Kasus tertolaknya cinta Patih oleh adiknya Datu, memberikan pemahaman pada kita sebagaimana diungkapkan Lévi-Strauss (1969) bahwa larangan inses sudah menjadi norma sosial sejak zaman dahulu kala. Sigmun Freud yang mempengaruhi aliran strukturalisme Lĕvi-Strauss bahwa prilaku-prilaku individu didorong oleh dibawah sadarnya yang ada pada individu, contohnya pada kasus mimpi basah pada seseorang.
Kaitannya dengan incest adalah, manusia memang mempunyai hasrat sex sebagai buktinya mimpi basah tersebut dan begitu juga pada binatang (animality). Akan tetapi strukturalisme bertujuan mengarahkan manusia dari natur ke cultur, artinya ada keteraturan yang tidak disadari pada perilaku seks tersebut bila dikaitkan dengan manusia sebagai makhluk sosial. Van Baal (1998) menjelaskan butir pikiran Lévi-Strauss manusia dimana-mana mengisi kebebasan dengan ketentuan di mana alam memberinya kebebasan. Tapi pertama-tama yang dilakukan manusia ialah membatasi kebebasan itu dengan dengan ketentuan insest yang melarang hubungan seks dengan saudara-saudara tertentu.

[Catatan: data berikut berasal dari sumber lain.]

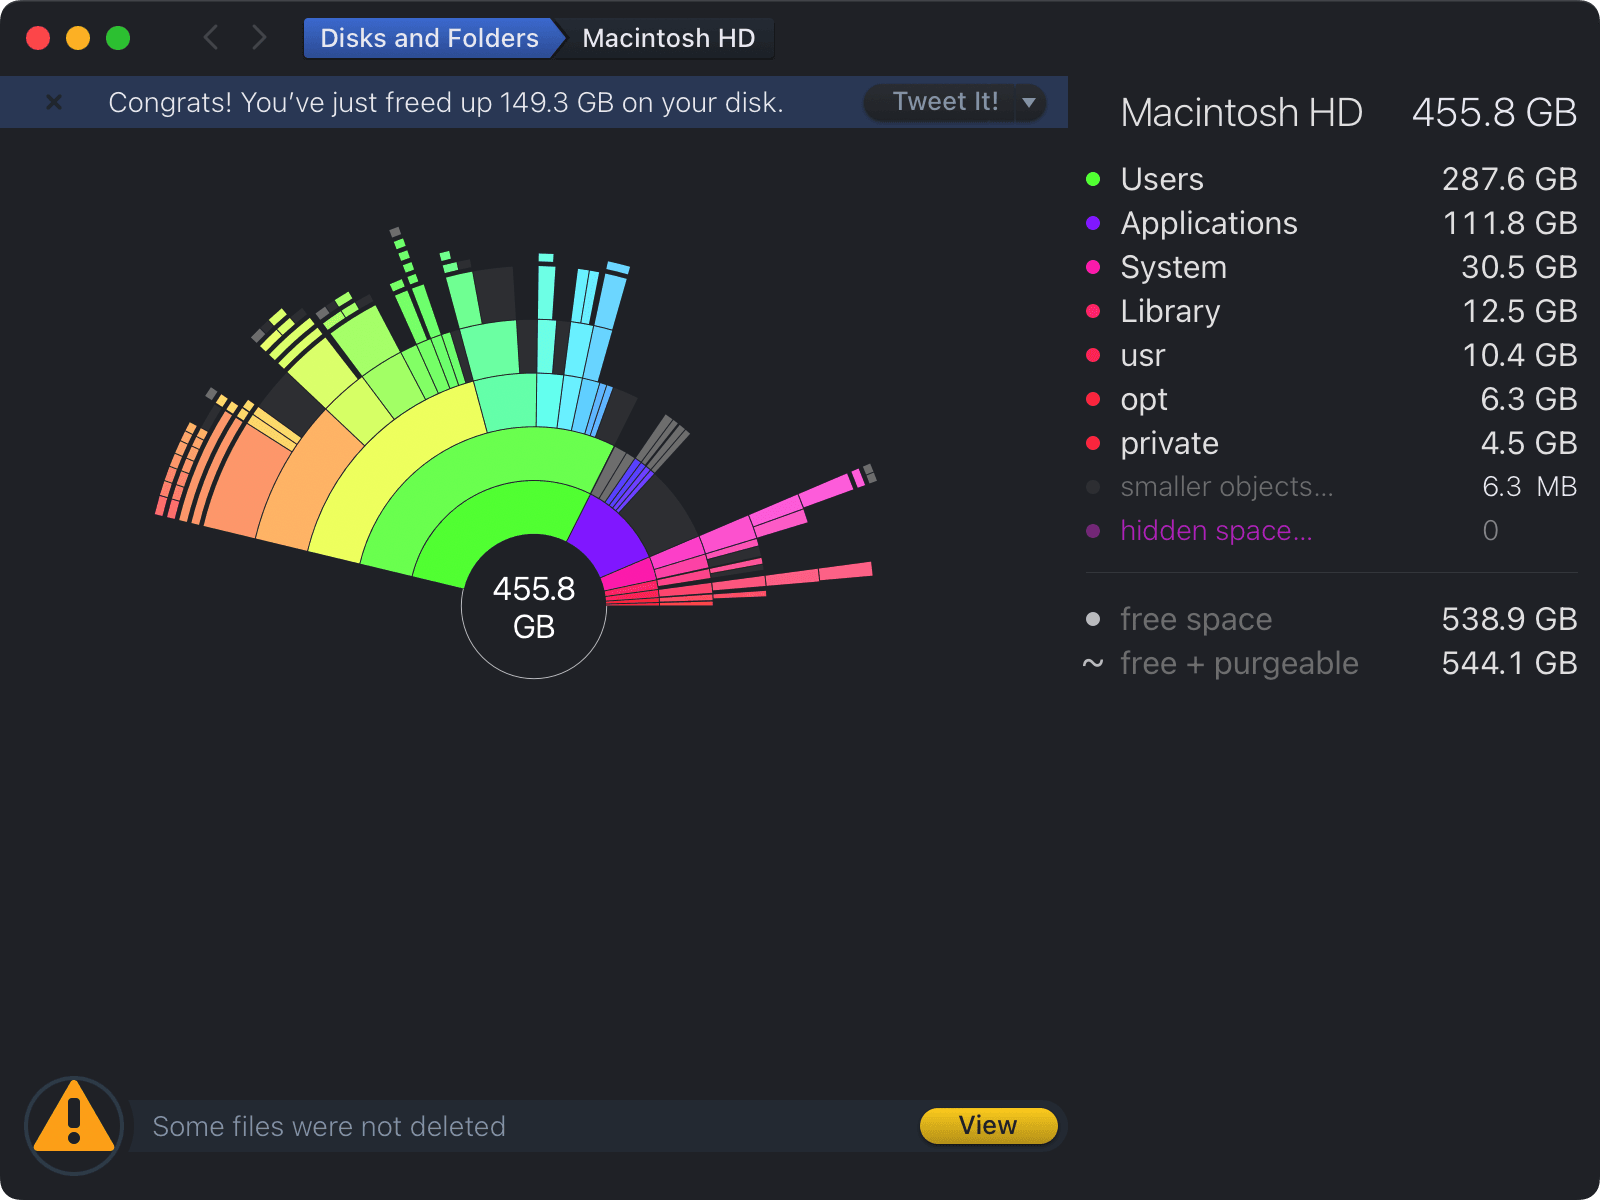The image size is (1600, 1200).
Task: Click the tilde icon beside free + purgeable
Action: [x=1093, y=663]
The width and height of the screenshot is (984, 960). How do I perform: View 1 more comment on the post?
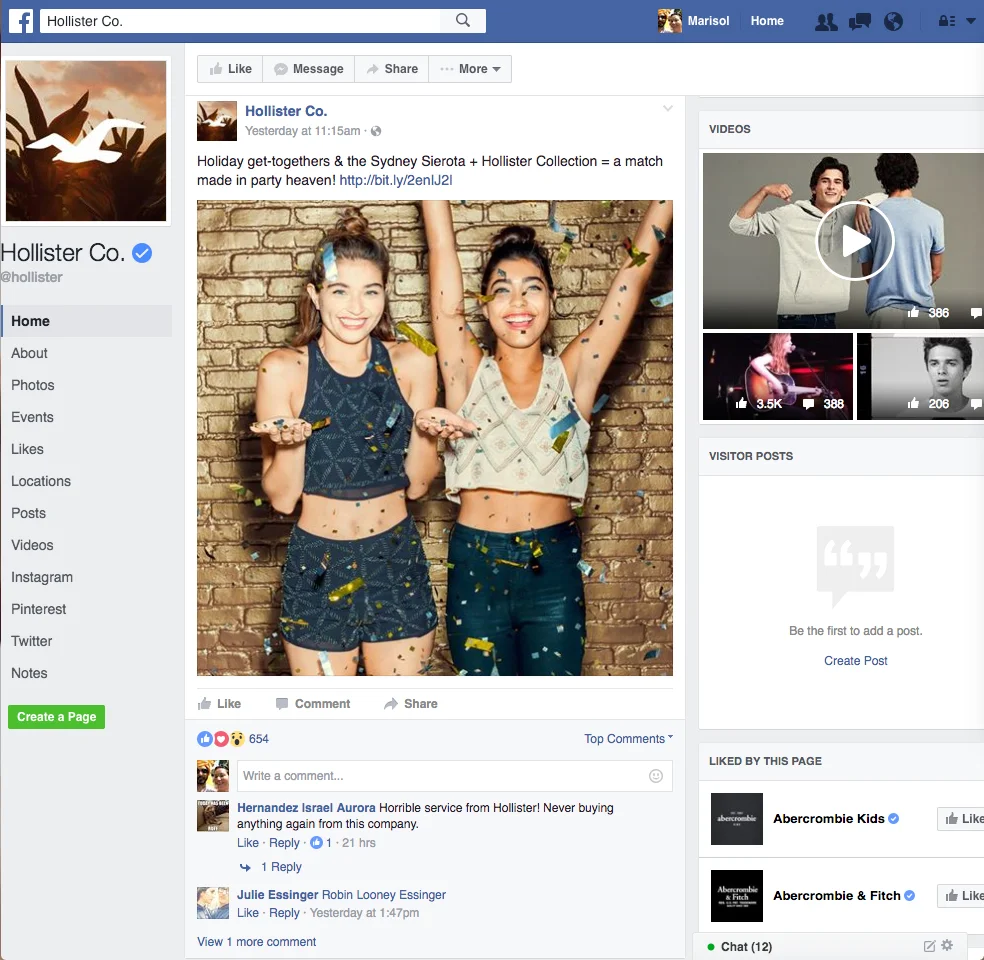(x=256, y=941)
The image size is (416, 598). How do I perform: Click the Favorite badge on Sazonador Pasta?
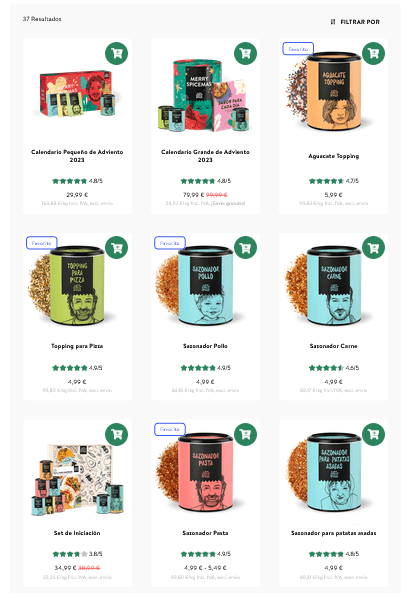(170, 429)
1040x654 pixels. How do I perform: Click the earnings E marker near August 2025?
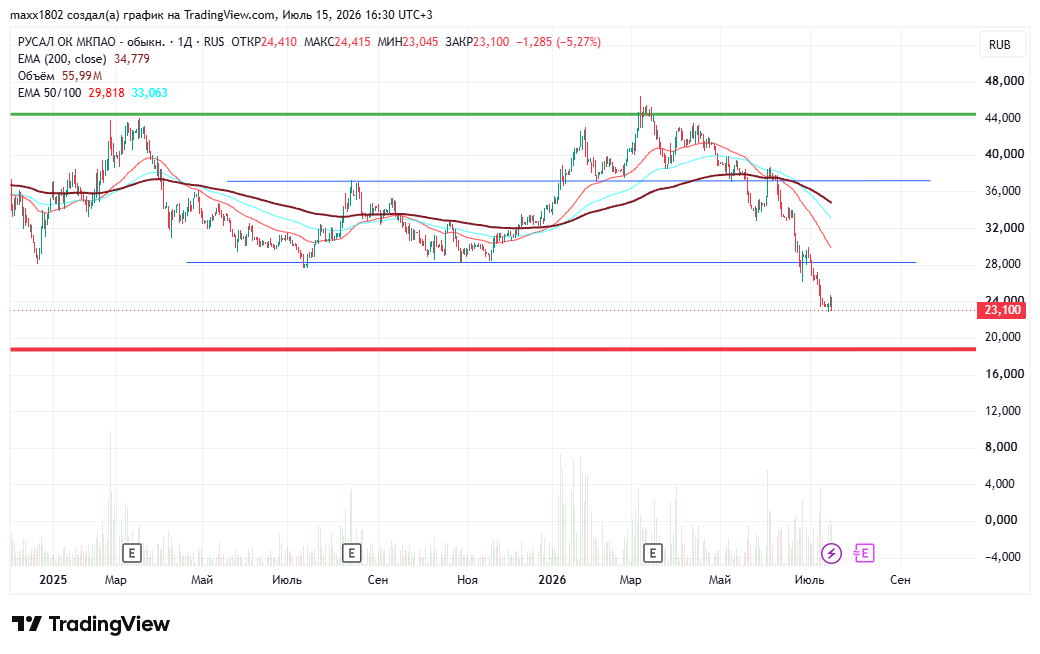tap(351, 553)
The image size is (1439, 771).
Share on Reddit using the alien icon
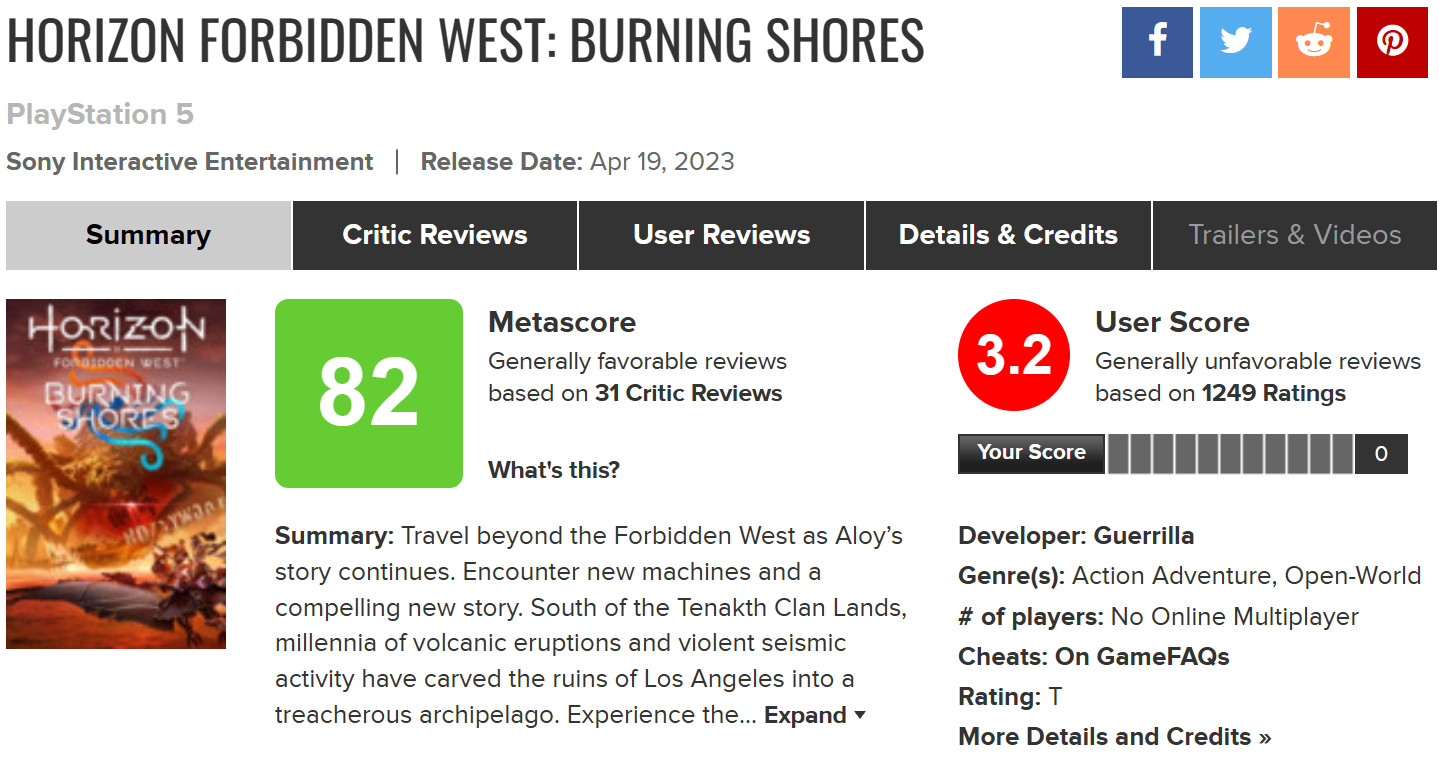(x=1314, y=41)
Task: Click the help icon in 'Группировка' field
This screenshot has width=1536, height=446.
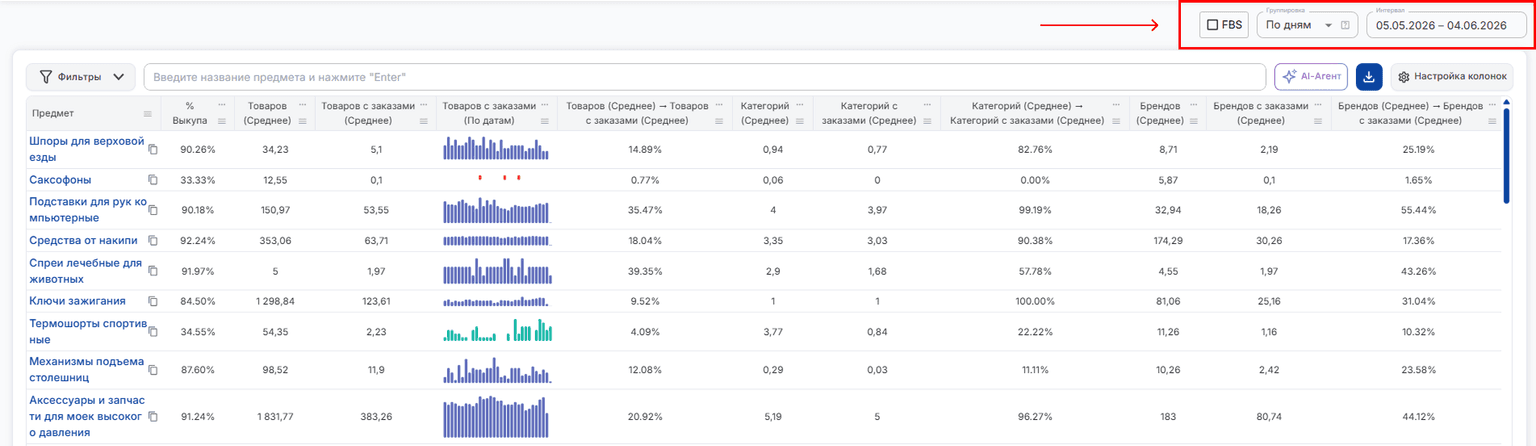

Pilihan Datu tajun (melarikan diri) ke pulau seberang, semakin memperjelas upaya menghindari inses. Juga memperkokoh posisi perempuan dalam sistem tukar menukar, menurut Marcel Mauss (1992) Fenomena adanya tukar menukar pada masyarakat, pemberian merupakan fakta sosial, artinya pemberian bukan hanya berkaitan dengan untung dan rugi. Pemberian merupakan alat sosial untuk membangun integrasi sosial.
Mauss melihat adanya hubungan timbal-balik telah terbukti menjadi ‘norma’ yang essensial pada masyarakat yang ditelitinya. Oleh Badcock (2006) menjelaskan dalam kasus The Gift, Mauss mencapainya sebagian paling tidak memberi bobot berat pada perlunya timbal balik, dan dengan melihat timbal balik ini bukan hanya dengan implikasi normatifnya, tetapi juga dengan implikasi strukturalnya karena norma timbal-balik tersebut akan memastikan sistem komunikasi bisa berfungsi dimana bakat-bakat dipertimbangkan.
Kasusnya larinya Datu, menguatkan kedudukan perempuan yang menurut Lévi-Strauss (1969) menempati fungsi yang fundamental. Suatu tinjauan kritis kiranya pada tempatnya diberikan di sini, menurut Van Baal (1988) Lévi-Strauss merefleksikan realisme yang dalam dan mendasar. Memang dalam perkawinan perempuan dijadikan pertukaran, tetapi tidak serta merta berarti perempuan menjadi objek. Lebih lanjut dijelaskan, perempuan membiarkan dirinya dipertukarkan dan dengan itu mewajibkan saudara laki-lakinya untuk memelihara relasi yang permanen dengan dirinya dan anak-anaknya, serta memelihara hubungan matrilineal yang melintasi hubungan patrilineal. Jadi perempuan telah menciptakan kewajiban dalam hubungan kekerabatan.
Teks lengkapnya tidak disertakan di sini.